Did she describe to you her reasons for wanting the surgery?
She told me she couldn't work, couldn't fit into an armchair, and couldn't really go out anywhere. She said she could not take the bus, because she couldn't get up the stairs into the bus, or sit down in the bus. She didn't go out to shop because people would stare at her, whisper about her behind her back, or just blurt out obscenities at her.
Was bariatric surgery a last resort for her?
She'd been struggling with this for a very long time. She had tried everything else: diets, over the counter pills, and exercise, when she was younger and abler. And she had decided that if she didn't do anything at this point about her weight, having failed at everything else, her life expectancy was extremely limited. She wasn't sure whether she'd be around in a few more years. And I agreed that her weight was life-threatening.

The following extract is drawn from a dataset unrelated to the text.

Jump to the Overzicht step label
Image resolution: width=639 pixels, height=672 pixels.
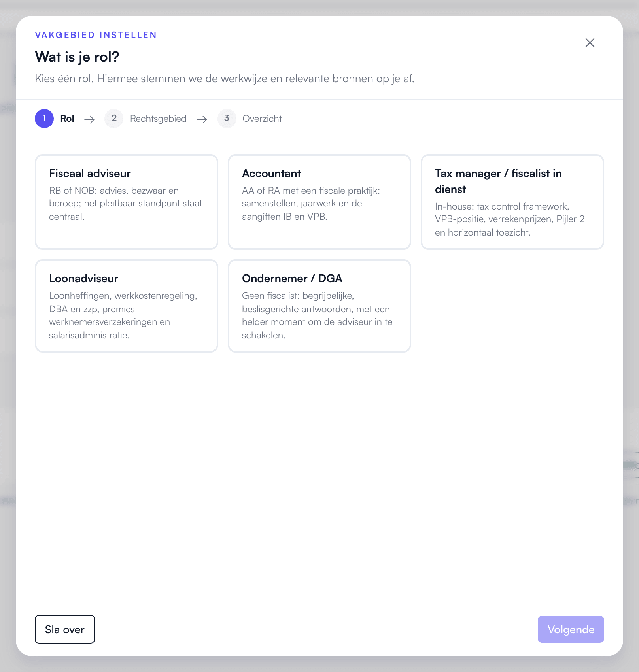point(262,119)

What happened after the initial consultation?
First she was seen by our nutritionist, and then she was evaluated by one of the psychologists we use.

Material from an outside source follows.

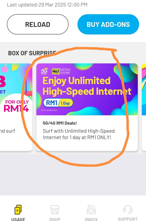Go to the INBOX tab label
The image size is (146, 221).
tap(91, 219)
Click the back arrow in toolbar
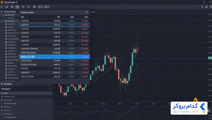This screenshot has width=212, height=120. pyautogui.click(x=2, y=7)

Why do you do a psychological evaluation?
Many reasons. A lot of patients who come in, perhaps at the suggestion of their own doctors, don't understand that this is a very big operation, and that it can occasionally go wrong, and that it can occasionally lead to complications, including death. This is not a tummy tuck, or liposuction. They need to understand the severity of the procedure, and the small chance of major complications.